▶ [Action item] In the entries below, find the line with "750x1334 pixels." and the line with "Task: Click the usatoday.com source link"; give again those lines and every line between them, exactly.

Pixel coordinate grounding data
----------
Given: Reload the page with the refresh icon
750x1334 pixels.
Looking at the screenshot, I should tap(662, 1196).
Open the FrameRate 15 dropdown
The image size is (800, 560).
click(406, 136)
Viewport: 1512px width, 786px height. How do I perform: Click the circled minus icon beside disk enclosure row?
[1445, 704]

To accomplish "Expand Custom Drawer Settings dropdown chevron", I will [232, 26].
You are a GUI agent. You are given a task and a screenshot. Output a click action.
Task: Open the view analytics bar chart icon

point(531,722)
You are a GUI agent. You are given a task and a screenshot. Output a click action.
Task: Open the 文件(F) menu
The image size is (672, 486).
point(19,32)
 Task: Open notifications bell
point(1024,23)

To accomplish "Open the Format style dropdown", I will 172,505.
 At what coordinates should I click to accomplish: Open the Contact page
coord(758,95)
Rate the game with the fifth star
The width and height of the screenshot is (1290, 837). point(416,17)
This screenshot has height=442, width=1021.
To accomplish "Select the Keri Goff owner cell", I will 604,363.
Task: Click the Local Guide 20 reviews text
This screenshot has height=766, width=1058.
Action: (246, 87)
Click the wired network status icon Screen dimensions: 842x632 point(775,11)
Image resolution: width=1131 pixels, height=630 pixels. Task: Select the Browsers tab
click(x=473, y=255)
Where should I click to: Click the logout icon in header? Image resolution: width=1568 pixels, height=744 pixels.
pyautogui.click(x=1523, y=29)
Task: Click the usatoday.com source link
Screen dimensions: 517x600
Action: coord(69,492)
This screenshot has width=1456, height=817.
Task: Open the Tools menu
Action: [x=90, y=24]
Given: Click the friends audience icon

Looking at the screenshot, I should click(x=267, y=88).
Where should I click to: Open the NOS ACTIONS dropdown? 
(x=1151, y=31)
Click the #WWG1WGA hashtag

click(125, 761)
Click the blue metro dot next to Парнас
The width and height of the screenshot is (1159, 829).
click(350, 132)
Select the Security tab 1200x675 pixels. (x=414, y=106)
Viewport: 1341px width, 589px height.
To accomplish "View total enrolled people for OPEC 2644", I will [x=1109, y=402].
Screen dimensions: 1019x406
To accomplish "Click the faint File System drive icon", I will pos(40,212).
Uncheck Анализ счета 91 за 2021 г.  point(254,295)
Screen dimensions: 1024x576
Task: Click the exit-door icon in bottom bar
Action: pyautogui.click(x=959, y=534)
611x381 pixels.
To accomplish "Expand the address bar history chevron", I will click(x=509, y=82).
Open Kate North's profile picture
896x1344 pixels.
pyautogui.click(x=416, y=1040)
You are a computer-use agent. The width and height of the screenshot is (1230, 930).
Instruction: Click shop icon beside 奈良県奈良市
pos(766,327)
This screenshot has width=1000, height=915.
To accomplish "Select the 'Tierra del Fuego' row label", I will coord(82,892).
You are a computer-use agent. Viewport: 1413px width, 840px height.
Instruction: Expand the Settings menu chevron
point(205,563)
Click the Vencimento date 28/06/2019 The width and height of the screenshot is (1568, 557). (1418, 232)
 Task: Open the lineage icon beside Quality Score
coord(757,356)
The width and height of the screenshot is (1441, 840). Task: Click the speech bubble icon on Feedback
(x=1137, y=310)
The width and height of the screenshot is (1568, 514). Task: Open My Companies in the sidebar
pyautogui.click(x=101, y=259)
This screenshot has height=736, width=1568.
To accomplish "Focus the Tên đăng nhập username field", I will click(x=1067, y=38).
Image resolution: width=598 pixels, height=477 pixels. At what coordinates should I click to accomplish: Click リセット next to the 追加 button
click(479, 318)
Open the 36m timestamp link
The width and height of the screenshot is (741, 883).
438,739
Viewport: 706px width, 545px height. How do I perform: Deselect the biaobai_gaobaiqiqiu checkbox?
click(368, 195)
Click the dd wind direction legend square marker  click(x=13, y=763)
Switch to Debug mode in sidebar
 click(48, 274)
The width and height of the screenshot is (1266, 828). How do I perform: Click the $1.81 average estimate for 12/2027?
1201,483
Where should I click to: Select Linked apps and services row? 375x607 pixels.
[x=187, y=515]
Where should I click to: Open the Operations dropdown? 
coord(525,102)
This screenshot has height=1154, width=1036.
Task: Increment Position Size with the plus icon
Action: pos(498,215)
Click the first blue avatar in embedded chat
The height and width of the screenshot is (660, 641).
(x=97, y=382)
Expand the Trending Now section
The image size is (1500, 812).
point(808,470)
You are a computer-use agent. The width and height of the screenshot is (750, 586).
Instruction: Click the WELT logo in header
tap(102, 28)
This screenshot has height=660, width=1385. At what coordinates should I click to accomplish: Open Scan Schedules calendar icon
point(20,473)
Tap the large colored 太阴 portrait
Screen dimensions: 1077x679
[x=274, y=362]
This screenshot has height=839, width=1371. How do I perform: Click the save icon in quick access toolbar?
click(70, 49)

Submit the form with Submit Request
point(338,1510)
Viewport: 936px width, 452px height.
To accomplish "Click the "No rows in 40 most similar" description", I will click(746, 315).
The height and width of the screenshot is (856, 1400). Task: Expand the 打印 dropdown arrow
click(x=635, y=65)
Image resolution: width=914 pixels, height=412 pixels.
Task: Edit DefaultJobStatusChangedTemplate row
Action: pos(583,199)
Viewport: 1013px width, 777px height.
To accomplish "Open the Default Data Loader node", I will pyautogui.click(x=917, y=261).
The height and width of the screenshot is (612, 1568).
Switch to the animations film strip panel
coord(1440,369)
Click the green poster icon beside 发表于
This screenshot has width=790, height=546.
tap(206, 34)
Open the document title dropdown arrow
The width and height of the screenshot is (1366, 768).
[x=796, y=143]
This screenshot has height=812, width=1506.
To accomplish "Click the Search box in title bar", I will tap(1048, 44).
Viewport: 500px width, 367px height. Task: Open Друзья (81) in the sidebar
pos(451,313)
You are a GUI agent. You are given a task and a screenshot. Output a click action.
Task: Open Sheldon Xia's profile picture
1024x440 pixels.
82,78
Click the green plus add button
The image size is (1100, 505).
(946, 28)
----------
▶ [Written answer]
750x1334 pixels.
Looking at the screenshot, I should tap(662, 1196).
Open the FrameRate 15 dropdown
The image size is (800, 560).
click(406, 136)
Viewport: 1512px width, 786px height. How do I perform: Click the circled minus icon beside disk enclosure row?
[1445, 704]

To accomplish "Expand Custom Drawer Settings dropdown chevron", I will [232, 26].
You are a GUI agent. You are given a task and a screenshot. Output a click action.
Task: Open the view analytics bar chart icon

point(531,722)
You are a GUI agent. You are given a task and a screenshot. Output a click action.
Task: Open the 文件(F) menu
The image size is (672, 486).
point(19,32)
 Task: Open notifications bell
point(1024,23)

To accomplish "Open the Format style dropdown", I will 172,505.
 At what coordinates should I click to accomplish: Open the Contact page
coord(758,95)
Rate the game with the fifth star
The width and height of the screenshot is (1290, 837). point(416,17)
This screenshot has height=442, width=1021.
To accomplish "Select the Keri Goff owner cell", I will 604,363.
Task: Click the Local Guide 20 reviews text
This screenshot has height=766, width=1058.
Action: (246, 87)
Click the wired network status icon Screen dimensions: 842x632 point(775,11)
Image resolution: width=1131 pixels, height=630 pixels. Task: Select the Browsers tab
click(x=473, y=255)
Where should I click to: Click the logout icon in header? Image resolution: width=1568 pixels, height=744 pixels.
pyautogui.click(x=1523, y=29)
Task: Click the usatoday.com source link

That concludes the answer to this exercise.